**What you are asked to do**
From the listing below, pull out the lines that hold "Given".

= = = =

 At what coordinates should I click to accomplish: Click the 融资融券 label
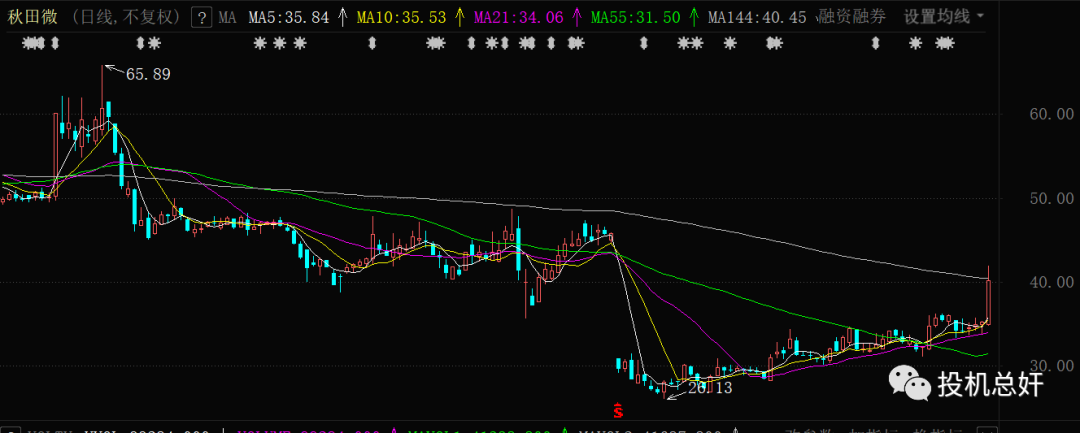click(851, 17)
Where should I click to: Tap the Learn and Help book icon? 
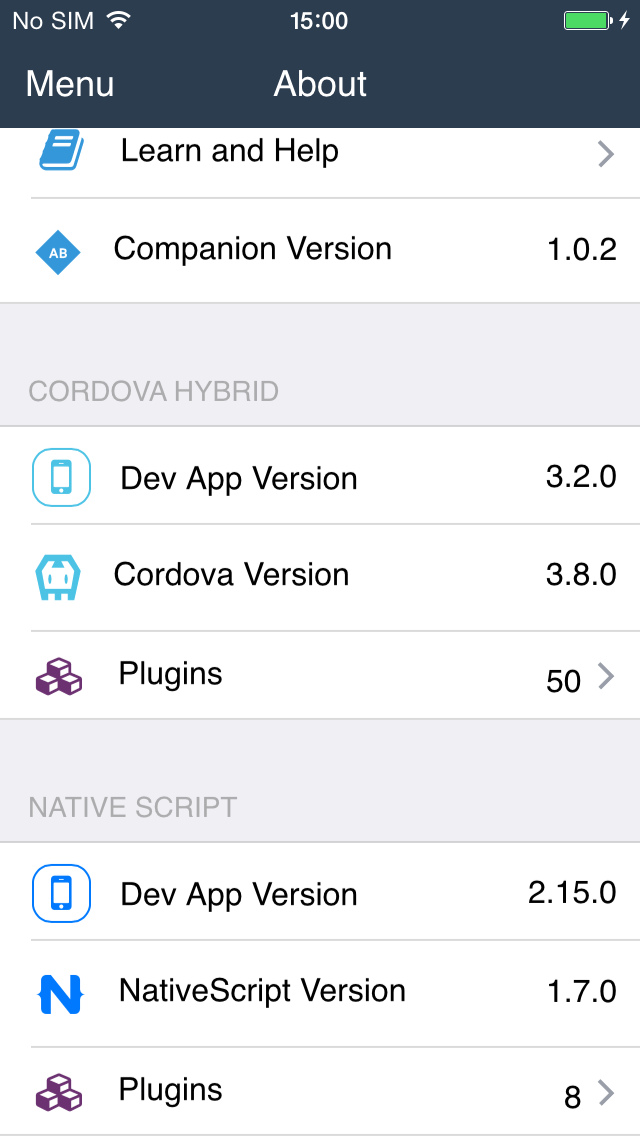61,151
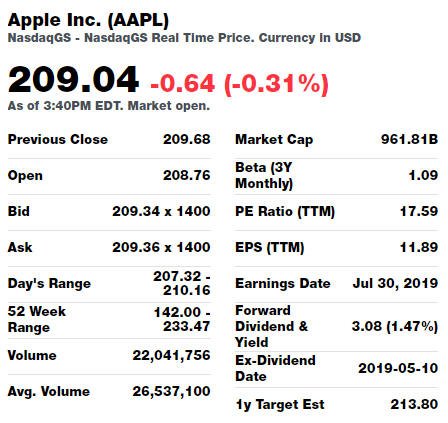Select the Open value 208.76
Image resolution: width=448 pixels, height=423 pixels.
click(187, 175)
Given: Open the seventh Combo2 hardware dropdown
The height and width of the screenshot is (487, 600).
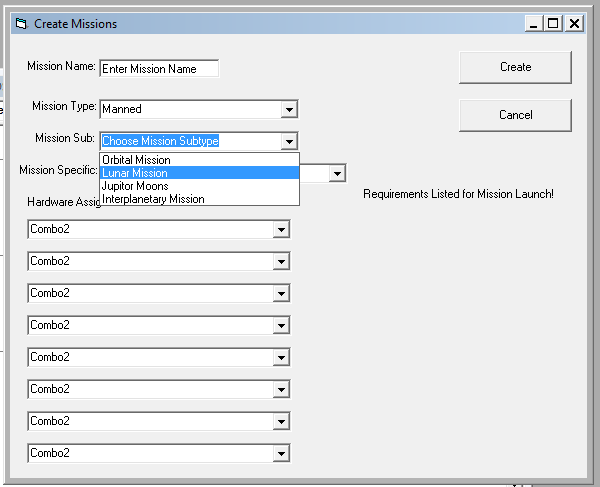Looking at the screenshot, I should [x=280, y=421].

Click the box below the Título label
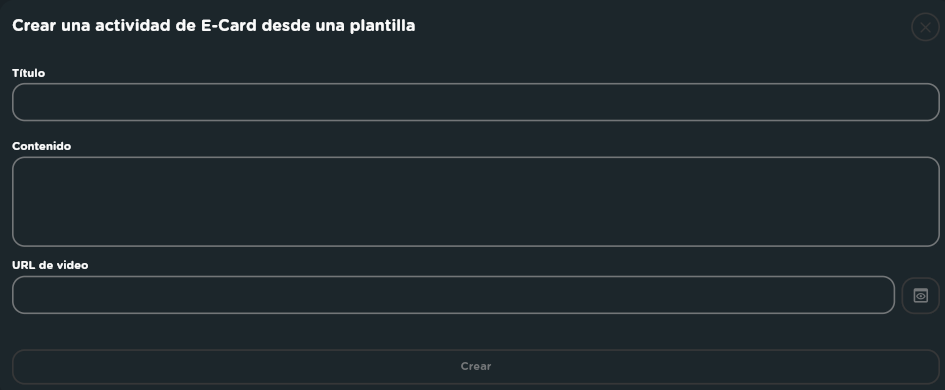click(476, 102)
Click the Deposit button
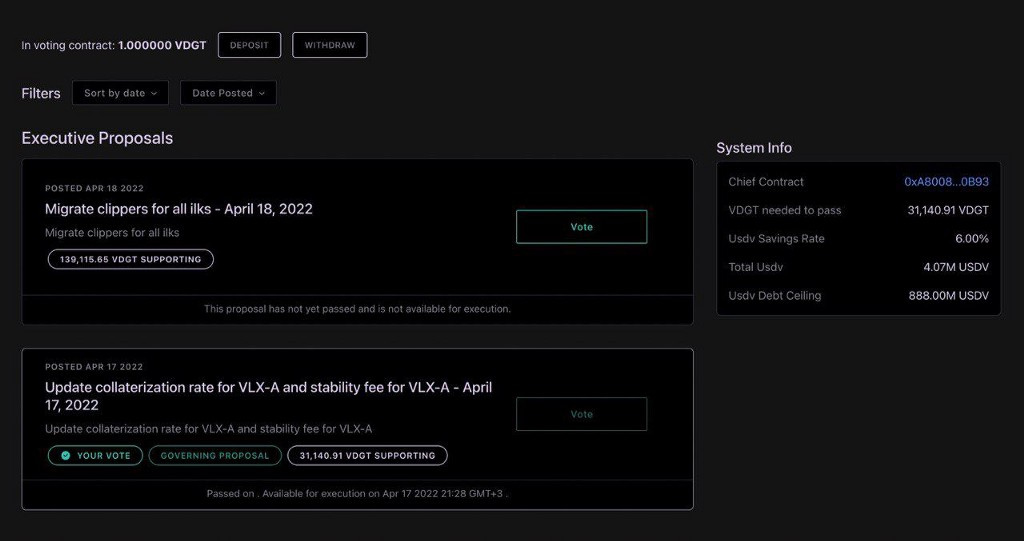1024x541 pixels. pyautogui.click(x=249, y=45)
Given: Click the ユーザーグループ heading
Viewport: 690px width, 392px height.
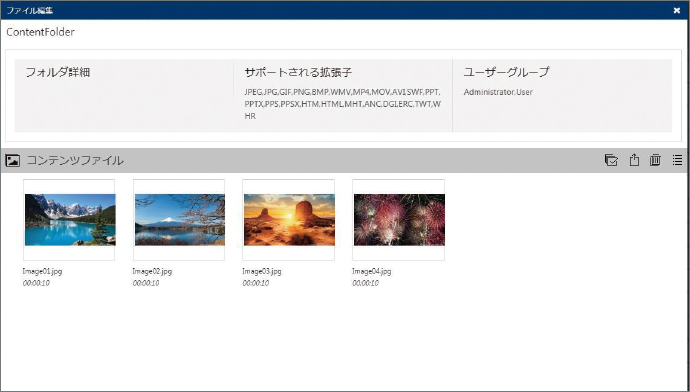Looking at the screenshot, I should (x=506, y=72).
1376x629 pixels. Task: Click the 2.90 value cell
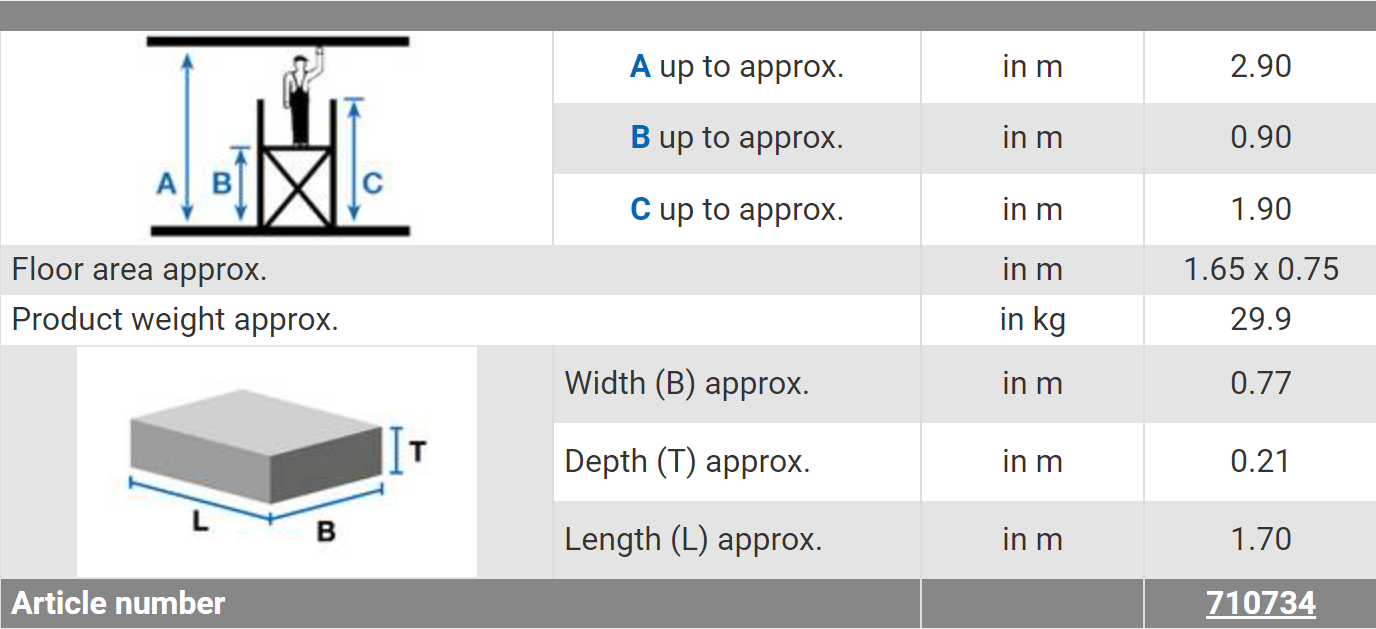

= = = =

**Task solution**
Given: Open the seventh Combo2 hardware dropdown
Given: Click the ユーザーグループ heading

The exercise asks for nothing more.